A lot of times you can find things like that on Craigs list, auctions, etc. I have a friend that's a contractor that does commercial work and he's always remodeling offices that get rid of all kinds of neat cabinets, etc. He brought me 2 tellers chairs from a bank he was remodeling that were almost like new. They're high, with adjustable backs, nice casters and perfect for sitting at a work bench. I know that has nothing to do with roll around cabinets, just some ideas where you might be able to find some unique stuff that most people would not have a use for, but works perfect for the shop.


----------



## Farrout (Oct 6, 2009)

Thanks John

I started looking around and came up with the idea of tool box 'bases' 
The have the added advantage of having drawers.
Sears currently has one for $93 that I may buy a couple of.

Thanks
Dennis


----------



## AJswoodshop (Mar 2, 2012)

#### [Actions to take]
[A] In the workshop thread, what did the contractor friend bring from a bank he was remodeling?
[B] Print the part of the workshop thread that opens with the words containing "## Farrout (Oct" and closes with "a couple of.".
[C] Write the next part of the workshop thread, picking up after its last line.
The material that comes next has no connection to the workshop thread.

#### [Supplied records]
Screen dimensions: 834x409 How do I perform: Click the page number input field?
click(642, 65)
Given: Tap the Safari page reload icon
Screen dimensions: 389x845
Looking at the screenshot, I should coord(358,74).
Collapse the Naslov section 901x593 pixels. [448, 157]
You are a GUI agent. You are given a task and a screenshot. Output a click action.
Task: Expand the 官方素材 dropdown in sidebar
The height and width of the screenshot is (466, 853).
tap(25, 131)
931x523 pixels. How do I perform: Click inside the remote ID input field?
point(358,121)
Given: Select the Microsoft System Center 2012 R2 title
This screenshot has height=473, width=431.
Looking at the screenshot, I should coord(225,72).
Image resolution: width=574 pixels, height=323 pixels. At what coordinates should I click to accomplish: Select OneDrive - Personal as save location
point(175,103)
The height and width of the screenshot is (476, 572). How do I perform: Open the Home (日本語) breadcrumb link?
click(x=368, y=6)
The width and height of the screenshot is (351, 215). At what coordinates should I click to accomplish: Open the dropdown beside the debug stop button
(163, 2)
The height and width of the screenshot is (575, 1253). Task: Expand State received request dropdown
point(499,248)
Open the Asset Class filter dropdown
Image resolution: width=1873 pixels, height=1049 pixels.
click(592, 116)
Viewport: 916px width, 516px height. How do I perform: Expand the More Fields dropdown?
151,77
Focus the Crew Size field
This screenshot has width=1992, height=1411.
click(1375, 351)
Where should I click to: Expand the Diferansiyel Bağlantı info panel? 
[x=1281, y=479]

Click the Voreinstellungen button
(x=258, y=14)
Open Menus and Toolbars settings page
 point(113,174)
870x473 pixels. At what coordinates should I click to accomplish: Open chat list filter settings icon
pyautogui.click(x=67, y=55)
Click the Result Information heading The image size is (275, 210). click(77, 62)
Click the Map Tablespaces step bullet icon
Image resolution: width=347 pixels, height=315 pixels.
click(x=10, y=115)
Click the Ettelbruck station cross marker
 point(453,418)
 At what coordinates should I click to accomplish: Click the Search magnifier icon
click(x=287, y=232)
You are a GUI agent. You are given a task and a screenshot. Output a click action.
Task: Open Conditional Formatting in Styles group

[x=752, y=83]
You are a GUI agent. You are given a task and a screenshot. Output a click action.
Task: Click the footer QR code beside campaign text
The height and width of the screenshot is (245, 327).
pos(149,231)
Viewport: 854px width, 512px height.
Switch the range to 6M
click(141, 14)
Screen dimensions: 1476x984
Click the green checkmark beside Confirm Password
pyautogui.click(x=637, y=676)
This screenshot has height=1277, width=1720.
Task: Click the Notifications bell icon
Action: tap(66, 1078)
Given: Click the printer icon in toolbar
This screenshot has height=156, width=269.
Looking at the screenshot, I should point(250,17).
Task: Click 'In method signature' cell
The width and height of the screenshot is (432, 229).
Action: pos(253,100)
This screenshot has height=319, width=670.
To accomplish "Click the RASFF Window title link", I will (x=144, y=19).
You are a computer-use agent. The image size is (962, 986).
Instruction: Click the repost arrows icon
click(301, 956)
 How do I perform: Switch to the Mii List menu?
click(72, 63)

#### [Answers to the problems]
[A] Two tellers chairs that were almost like new.

[B]
## Farrout (Oct 6, 2009)

Thanks John

I started looking around and came up with the idea of tool box 'bases' 
The have the added advantage of having drawers.
Sears currently has one for $93 that I may buy a couple of.

[C]
I built my rolling table out of 4+4, and 3/4'' plywood. The also make flip top tables, so you can have more workspace. I would build a rolling table, for the price of a rolling table at sears. You could build two out of 2+4 lumber. But if you wanted to buy a rolling table, sears makes really nice ones.

Hope this helped,
AJ


----------



## Gshepherd (May 16, 2012)

I have use many times old cabinets, base and uppers and I remember I used several uppers put them back to back, used 2×4's to tie the bottoms in and some cheap wheels, right now this evening I am finishing up my roller table I made from some old draftsman cabinet, Using some cheap dolly wheels and osb top cause I want to use for a spray table. I will post it later this evening cause I am almost done with my clamp rack area as well…...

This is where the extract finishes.